Você deve estar estranhando meu post no último dia do ano, mas não posso fingir que nada aconteceu aqui no povoado Salgado ontem, quando fomos surpreendidos pelo horror do feminicídio. Hoje não existirá feliz ano novo para as famílias de quem morreu e de quem matou, tampouco para uma criança privada da presença carinhosa da mãe. A humanidade caminha para o colapso, tendo em vista que somos a única espécie que nos autodestruímos. As famílias precisam mudar o rumo da educação dos filhos, porque deve existir algo de errado, a julgar pela quantidade de homens matando mulheres, unicamente pela sua condição de ser mulher.

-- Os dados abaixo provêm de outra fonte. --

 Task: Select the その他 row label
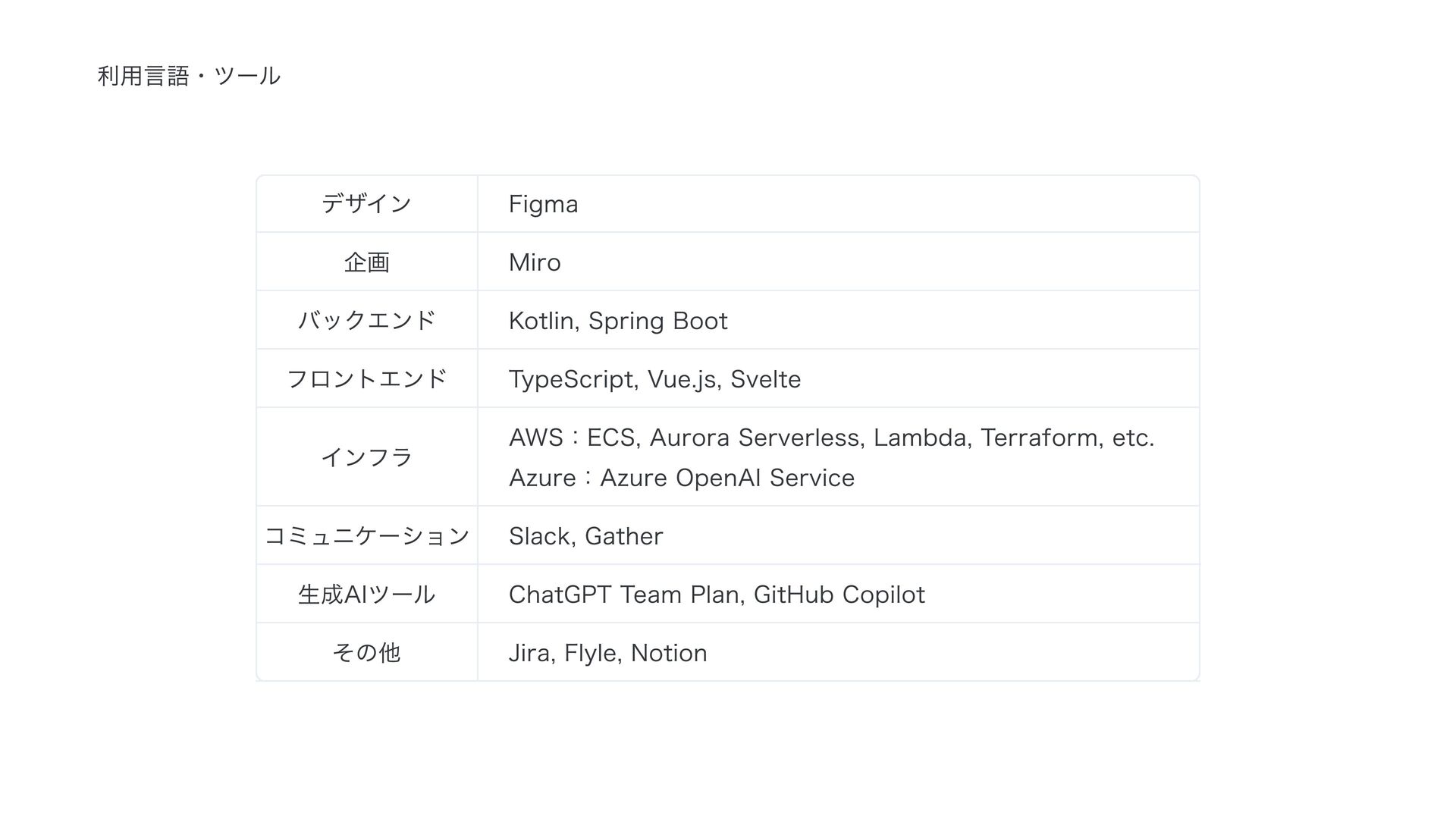pos(366,652)
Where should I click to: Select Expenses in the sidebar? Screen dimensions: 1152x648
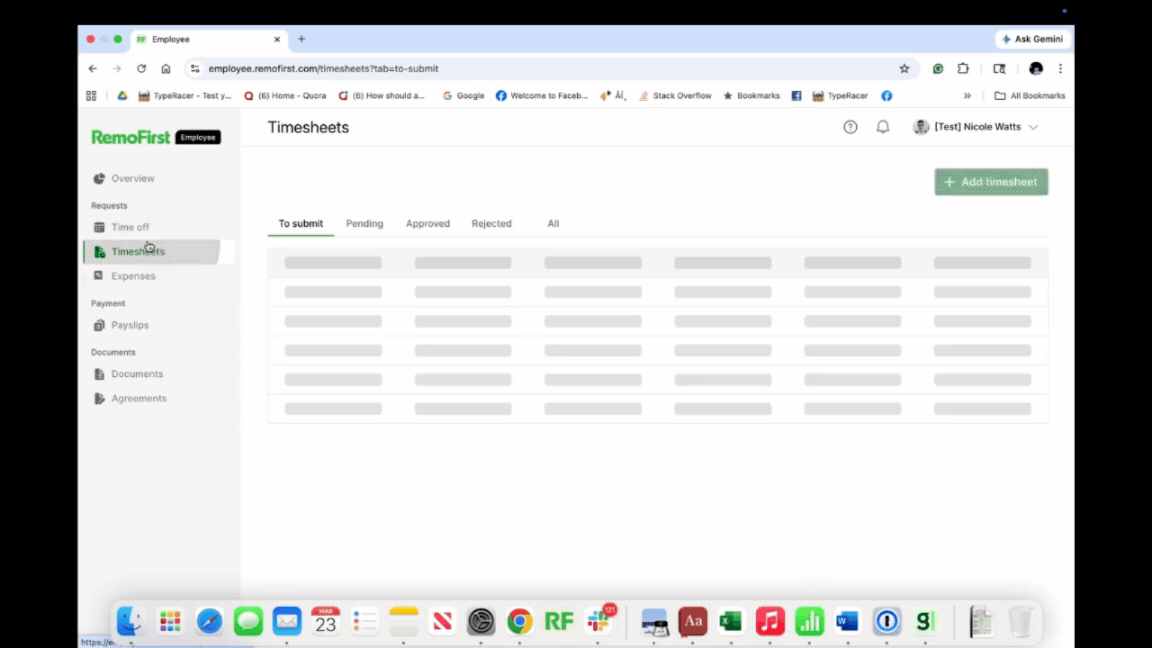(x=133, y=275)
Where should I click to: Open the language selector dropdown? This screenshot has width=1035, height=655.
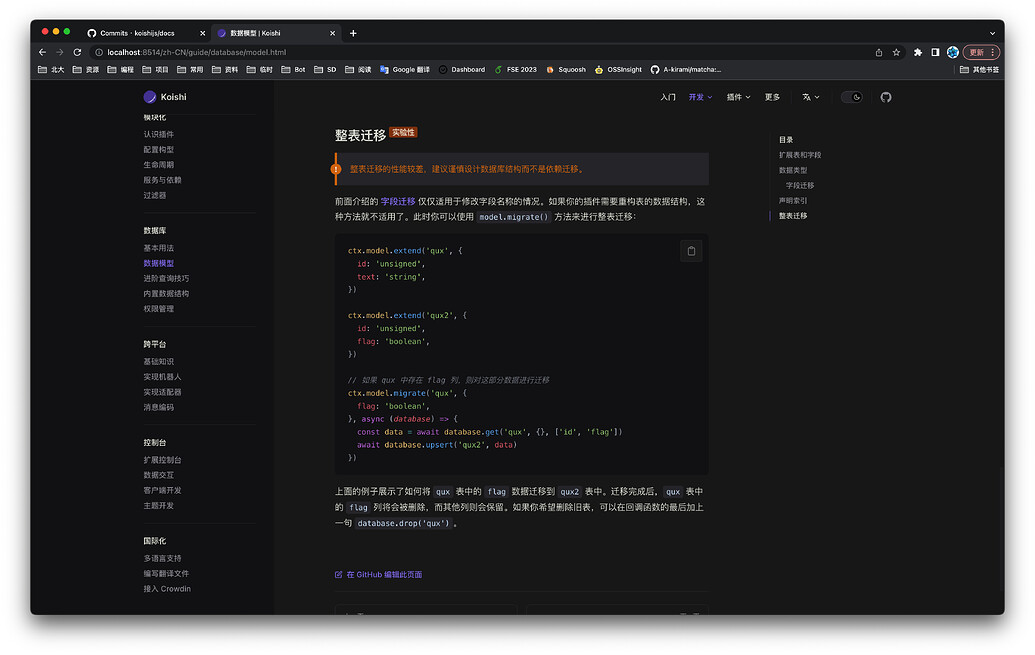[x=810, y=97]
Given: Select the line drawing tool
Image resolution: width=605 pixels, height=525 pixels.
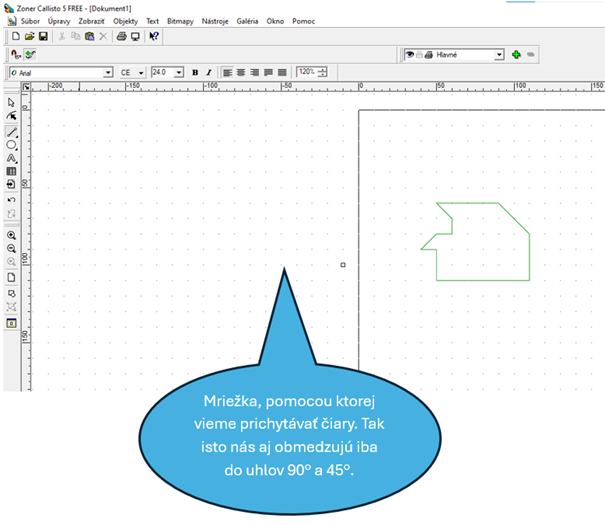Looking at the screenshot, I should click(x=11, y=131).
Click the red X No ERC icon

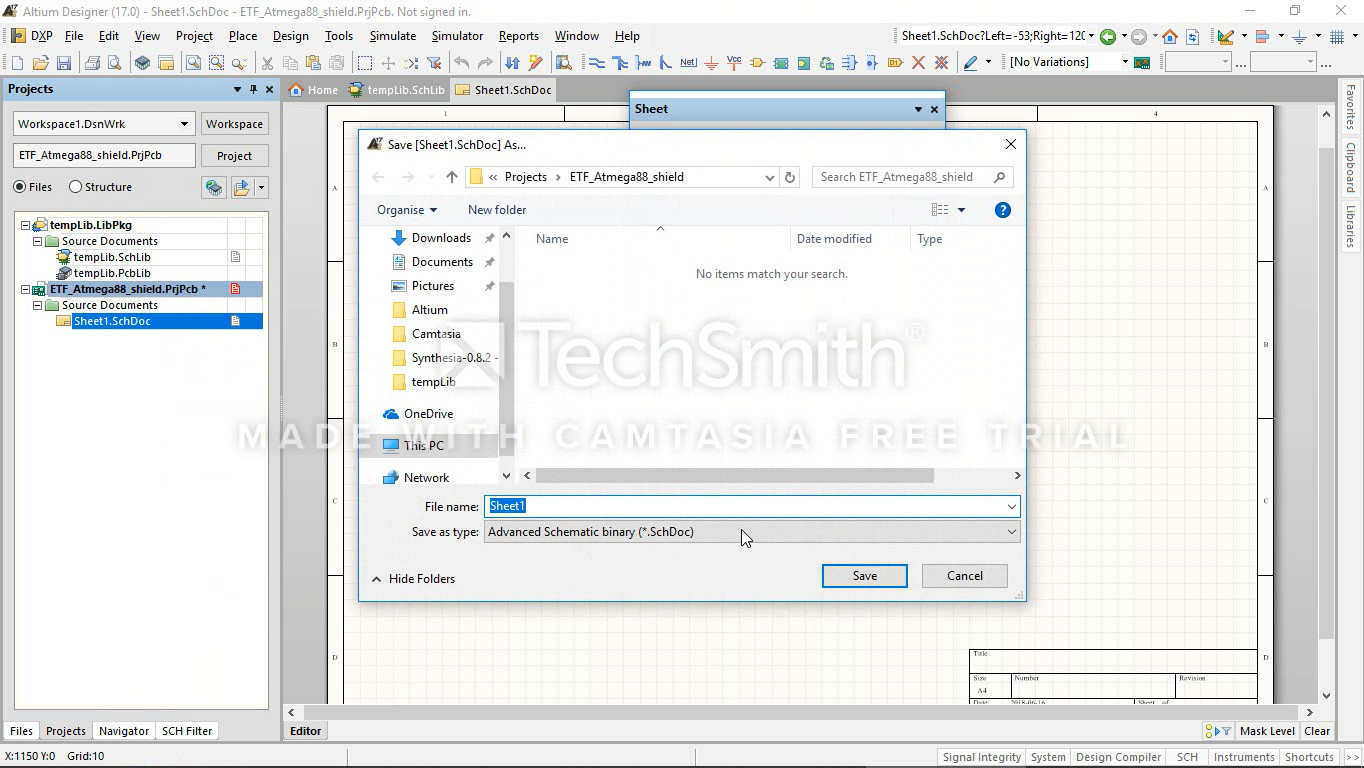coord(918,63)
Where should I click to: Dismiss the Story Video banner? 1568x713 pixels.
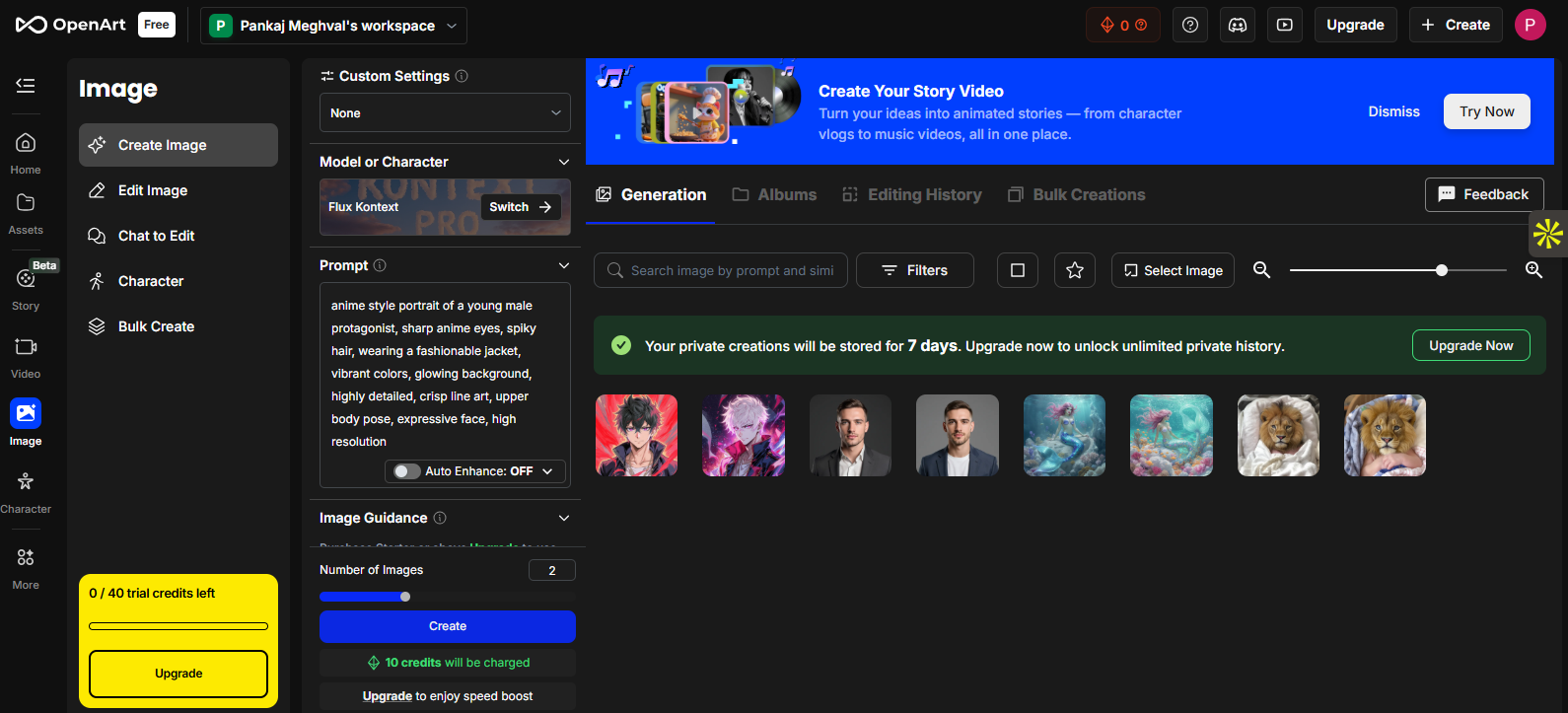(1393, 111)
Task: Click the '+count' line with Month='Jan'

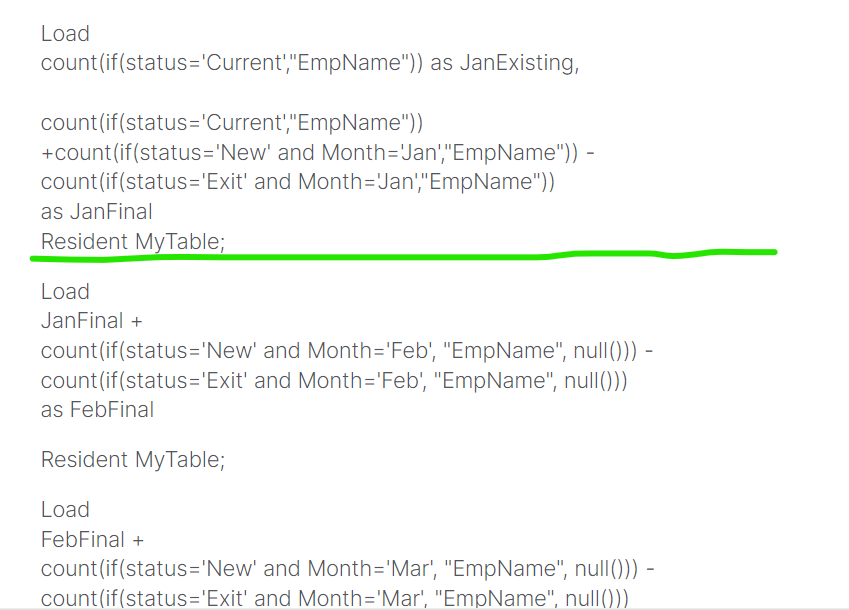Action: [318, 152]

Nestas pequenas comunidades, normalmente as pessoas
se conhecem, os filhos são criados juntos, boa parte são parentes. Cresce entre
a gente um instinto de proteção coletiva. Primos se casam com primas, famílias amigas
se tornam a mesma família por conta dos casamentos, do compadrio, enfim todos
constroem laços afetivos. Infelizmente nem isto tem bastado, porque o Brasil se
tornou um país com uma estatística terrível, a cada seis horas uma mulher é
morta por dizer não. É urgente os meninos aprenderem a respeitar o término dos
relacionamentos. Todas estas violências são filhas do patriarcado, que se torna
machismo, migram para a misoginia e findam no feminicídio. É pela condição dela
ser mulher que o crime acontece, pois se fosse com um homem dificilmente agiria
desta forma.
Urge os rapazes acatarem o não, pois ninguém é dono
do corpo delas, que podem rejeitar quem não lhe agrade mais. As meninas devem
se proteger, percebendo os sinais violentos nos “machos” ridículos, para evitar
o relacionamento, onde exista a possibilidade de colocar a sua existência em
risco. Lamento que esta violência dilacerante tenha chegado ao pacato povoado e
tirado precocemente a vida de Joseane Santos de Jesus, mais uma vítima da
covardia masculina. Até quando o corpo das mulheres servirá como objeto de
pancada de homens violentos e desiquilibrados? Que neste novo ano, passemos a
refletir e combater este mal, conversando sobre este assunto no dia a dia, para
revertermos este quadro tenebroso que tira a vida de milhares de mulheres.